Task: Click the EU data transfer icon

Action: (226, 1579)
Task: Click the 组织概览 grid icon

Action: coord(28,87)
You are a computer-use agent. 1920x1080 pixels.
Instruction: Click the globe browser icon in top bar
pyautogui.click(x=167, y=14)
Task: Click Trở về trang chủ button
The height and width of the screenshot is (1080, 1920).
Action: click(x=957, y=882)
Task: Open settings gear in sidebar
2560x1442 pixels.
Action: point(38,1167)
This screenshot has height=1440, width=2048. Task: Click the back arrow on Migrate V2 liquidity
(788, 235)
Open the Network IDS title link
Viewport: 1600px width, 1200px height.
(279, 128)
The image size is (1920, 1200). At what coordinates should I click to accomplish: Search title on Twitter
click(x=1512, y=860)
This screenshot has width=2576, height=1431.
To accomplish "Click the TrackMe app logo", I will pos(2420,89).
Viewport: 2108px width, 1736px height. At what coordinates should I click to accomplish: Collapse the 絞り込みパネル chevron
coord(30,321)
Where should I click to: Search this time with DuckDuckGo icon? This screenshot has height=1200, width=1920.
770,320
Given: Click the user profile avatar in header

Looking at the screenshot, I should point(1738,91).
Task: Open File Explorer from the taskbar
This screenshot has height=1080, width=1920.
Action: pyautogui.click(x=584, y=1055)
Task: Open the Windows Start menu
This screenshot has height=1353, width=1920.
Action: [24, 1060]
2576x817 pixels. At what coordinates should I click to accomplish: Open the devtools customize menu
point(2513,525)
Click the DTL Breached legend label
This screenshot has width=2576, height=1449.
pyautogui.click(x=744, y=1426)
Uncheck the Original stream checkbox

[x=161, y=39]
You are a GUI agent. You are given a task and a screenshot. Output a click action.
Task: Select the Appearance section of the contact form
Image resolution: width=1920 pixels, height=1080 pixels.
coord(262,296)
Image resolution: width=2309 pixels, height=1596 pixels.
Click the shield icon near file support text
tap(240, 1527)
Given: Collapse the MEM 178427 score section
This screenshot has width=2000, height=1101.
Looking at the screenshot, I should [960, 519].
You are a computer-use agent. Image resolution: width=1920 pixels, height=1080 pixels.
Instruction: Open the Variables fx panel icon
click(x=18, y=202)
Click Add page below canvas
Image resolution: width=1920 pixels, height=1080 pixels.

• _What this task involves_: Take the line holding "Image resolution: width=2309" and all lines after it through the end of the data, and set them down exactly.

• _Output of the exercise_:
Image resolution: width=2309 pixels, height=1596 pixels.
Click the shield icon near file support text
tap(240, 1527)
Given: Collapse the MEM 178427 score section
This screenshot has width=2000, height=1101.
Looking at the screenshot, I should [960, 519].
You are a computer-use agent. Image resolution: width=1920 pixels, height=1080 pixels.
Instruction: Open the Variables fx panel icon
click(x=18, y=202)
Click Add page below canvas
Image resolution: width=1920 pixels, height=1080 pixels.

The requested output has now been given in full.